Las garantías ‘sucias’ del Banco Mundial

Una investigación de la CSO británica E3G mostró que, entre 2014 y 2016, el Organismo Multilateral de Garantía de Inversiones (OMGI) del Banco tuvo la cartera más sucia en términos de apoyo para proyectos de combustibles de los cuatro miembros del GBM. E3G encontró que en 2016 el OMGI no apoyó un solo proyecto de energía renovable: “sus garantías a la energía ascendieron a USD 1.900 millones en 2016, de los cuales USD 900 millones se destinaron a proyectos de combustibles fósiles”, y el resto a proyectos como represas hidroeléctricas, que a menudo tienen importantes impactos ambientales y sociales.

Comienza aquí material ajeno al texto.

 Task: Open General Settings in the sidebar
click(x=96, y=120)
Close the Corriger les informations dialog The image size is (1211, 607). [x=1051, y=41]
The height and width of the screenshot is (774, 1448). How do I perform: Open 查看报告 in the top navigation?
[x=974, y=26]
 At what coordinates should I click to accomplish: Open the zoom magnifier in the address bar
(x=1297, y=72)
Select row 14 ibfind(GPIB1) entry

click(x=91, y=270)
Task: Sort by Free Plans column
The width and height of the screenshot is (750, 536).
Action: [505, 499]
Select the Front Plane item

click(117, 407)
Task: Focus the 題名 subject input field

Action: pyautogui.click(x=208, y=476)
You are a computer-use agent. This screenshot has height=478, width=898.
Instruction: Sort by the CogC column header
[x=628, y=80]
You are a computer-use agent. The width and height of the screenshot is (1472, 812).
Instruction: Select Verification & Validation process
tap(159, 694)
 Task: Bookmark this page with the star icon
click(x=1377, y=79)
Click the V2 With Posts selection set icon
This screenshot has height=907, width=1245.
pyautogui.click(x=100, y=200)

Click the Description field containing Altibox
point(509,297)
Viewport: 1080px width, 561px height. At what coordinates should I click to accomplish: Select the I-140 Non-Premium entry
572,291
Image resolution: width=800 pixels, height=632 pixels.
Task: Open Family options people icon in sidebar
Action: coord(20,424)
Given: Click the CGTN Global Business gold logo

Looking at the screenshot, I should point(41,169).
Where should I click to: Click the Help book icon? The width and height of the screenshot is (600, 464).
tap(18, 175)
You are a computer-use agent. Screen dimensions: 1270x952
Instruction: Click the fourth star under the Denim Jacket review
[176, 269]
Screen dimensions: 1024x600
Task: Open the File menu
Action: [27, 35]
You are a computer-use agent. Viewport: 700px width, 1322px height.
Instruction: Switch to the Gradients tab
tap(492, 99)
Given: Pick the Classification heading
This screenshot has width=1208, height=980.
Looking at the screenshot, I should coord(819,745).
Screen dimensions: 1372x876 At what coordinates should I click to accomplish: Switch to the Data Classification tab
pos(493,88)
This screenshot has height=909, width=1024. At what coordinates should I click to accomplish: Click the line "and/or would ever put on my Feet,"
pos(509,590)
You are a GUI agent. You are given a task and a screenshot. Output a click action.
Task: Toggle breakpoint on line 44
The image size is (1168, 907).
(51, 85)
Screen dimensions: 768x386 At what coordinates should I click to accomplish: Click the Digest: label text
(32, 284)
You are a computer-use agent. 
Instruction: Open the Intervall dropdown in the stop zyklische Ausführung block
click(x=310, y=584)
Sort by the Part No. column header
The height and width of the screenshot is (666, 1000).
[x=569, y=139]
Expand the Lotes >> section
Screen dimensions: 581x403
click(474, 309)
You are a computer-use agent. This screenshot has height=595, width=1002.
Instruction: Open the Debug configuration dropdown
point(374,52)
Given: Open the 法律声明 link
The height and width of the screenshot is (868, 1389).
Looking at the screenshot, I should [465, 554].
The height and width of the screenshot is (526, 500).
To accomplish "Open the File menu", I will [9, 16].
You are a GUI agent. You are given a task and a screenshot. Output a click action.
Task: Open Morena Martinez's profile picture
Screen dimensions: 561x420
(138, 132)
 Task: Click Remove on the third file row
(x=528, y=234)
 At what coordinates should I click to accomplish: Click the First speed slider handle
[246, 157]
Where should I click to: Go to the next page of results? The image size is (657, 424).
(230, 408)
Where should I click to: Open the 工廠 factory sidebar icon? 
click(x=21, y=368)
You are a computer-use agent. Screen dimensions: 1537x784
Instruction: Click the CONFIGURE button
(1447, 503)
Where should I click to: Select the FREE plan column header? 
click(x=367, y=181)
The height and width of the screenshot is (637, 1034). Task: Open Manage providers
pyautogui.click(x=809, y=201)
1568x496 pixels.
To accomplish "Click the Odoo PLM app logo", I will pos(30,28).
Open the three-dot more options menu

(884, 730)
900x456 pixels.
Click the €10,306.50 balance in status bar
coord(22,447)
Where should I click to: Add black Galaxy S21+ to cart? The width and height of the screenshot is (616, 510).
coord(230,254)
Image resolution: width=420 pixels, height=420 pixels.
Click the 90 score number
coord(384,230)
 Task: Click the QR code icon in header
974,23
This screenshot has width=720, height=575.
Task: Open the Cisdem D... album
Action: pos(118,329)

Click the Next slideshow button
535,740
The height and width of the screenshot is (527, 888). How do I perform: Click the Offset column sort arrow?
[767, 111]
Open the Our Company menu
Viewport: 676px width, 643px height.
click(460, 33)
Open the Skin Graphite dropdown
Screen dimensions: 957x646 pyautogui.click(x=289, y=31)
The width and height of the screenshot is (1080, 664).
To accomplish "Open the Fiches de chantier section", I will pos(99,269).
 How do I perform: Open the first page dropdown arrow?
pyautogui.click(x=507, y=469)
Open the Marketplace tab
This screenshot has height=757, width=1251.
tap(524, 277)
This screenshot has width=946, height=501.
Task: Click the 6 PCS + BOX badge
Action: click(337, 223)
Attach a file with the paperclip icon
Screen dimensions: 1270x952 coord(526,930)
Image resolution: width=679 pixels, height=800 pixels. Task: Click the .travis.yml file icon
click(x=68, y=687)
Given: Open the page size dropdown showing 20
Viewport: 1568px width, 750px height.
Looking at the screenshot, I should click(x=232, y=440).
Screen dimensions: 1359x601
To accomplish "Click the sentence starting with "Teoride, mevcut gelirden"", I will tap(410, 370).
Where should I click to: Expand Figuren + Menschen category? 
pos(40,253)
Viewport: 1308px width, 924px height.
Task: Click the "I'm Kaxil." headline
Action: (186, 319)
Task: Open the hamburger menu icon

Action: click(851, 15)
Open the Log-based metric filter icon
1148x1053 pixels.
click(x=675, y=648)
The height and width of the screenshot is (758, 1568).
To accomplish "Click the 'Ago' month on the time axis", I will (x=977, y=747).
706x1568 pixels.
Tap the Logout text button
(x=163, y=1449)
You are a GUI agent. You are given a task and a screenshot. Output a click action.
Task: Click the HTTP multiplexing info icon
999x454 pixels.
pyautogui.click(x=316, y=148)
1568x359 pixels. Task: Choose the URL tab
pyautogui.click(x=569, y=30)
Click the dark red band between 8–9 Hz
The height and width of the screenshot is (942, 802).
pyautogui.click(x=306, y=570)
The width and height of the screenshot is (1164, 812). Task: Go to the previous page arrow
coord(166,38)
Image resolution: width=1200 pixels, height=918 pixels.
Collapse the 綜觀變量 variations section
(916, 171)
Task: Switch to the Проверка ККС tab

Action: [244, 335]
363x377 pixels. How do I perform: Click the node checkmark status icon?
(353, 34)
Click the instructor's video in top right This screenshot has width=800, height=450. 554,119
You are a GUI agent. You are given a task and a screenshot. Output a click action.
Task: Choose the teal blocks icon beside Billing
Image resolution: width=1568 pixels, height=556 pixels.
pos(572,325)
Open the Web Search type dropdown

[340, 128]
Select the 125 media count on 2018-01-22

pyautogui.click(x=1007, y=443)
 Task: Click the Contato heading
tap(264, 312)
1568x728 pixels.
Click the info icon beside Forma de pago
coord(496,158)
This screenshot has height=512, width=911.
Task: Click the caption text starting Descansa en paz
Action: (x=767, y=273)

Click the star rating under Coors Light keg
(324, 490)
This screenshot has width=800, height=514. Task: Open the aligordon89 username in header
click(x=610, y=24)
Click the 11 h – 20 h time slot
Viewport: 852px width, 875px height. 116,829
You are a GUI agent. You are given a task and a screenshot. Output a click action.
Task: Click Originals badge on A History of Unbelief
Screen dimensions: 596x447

Dado que tales garantías ofrecen ‘riesgos’ financieros y brindan legitimidad política a los proyectos, las OSC han enfatizado que es problemático que la cartera del OMGI se incline tan fuertemente hacia los combustibles fósiles.

Preocupaciones climáticas por la infraestructura

Un informe de diciembre publicado por la OSC belga Counter Balance resaltó las contradicciones entre el impulso del GBM para una nueva generación de ‘mega-infraestructura’ (véase el Observador de Invierno de 2017) y una acción climática efectiva. El informe señaló, “La construcción de mega-corredores planeados … significaría el bloqueo del modelo de desarrollo extractivista actual. Esta agenda … depende en gran medida de los combustibles fósiles, la minería y los agronegocios a gran escala. … [Es] fundamentalmente incoherente con la lucha contra el cambio climático”. Aunque el Banco Mundial actualmente está ayudando a los países con sus Contribuciones Determinadas a nivel Nacional (CDN, por su sigla en inglés) al Acuerdo de París, estas solo implican la planificación hasta 2030. Dadas las décadas de vida de los proyectos de megainfraestructura, se necesitan enfoques de gobernabilidad en línea con el horizonte temporal 2050 de París para asegurar que los proyectos de infraestructura respaldados por el Banco no se conviertan en ‘activos varados’ que deberán retirarse para cumplir los objetivos climáticos globales (véase el informe de Bretton Woods Project de 2014, El carbono no combustible de los Bancos Multilaterales de Desarrollo).

A pesar de los importantes desafíos que persisten, las OSC esperan con cautela que la promesa inicial pueda servir como un catalizador para transformar el enfoque global del Banco para las inversiones en energía y clima.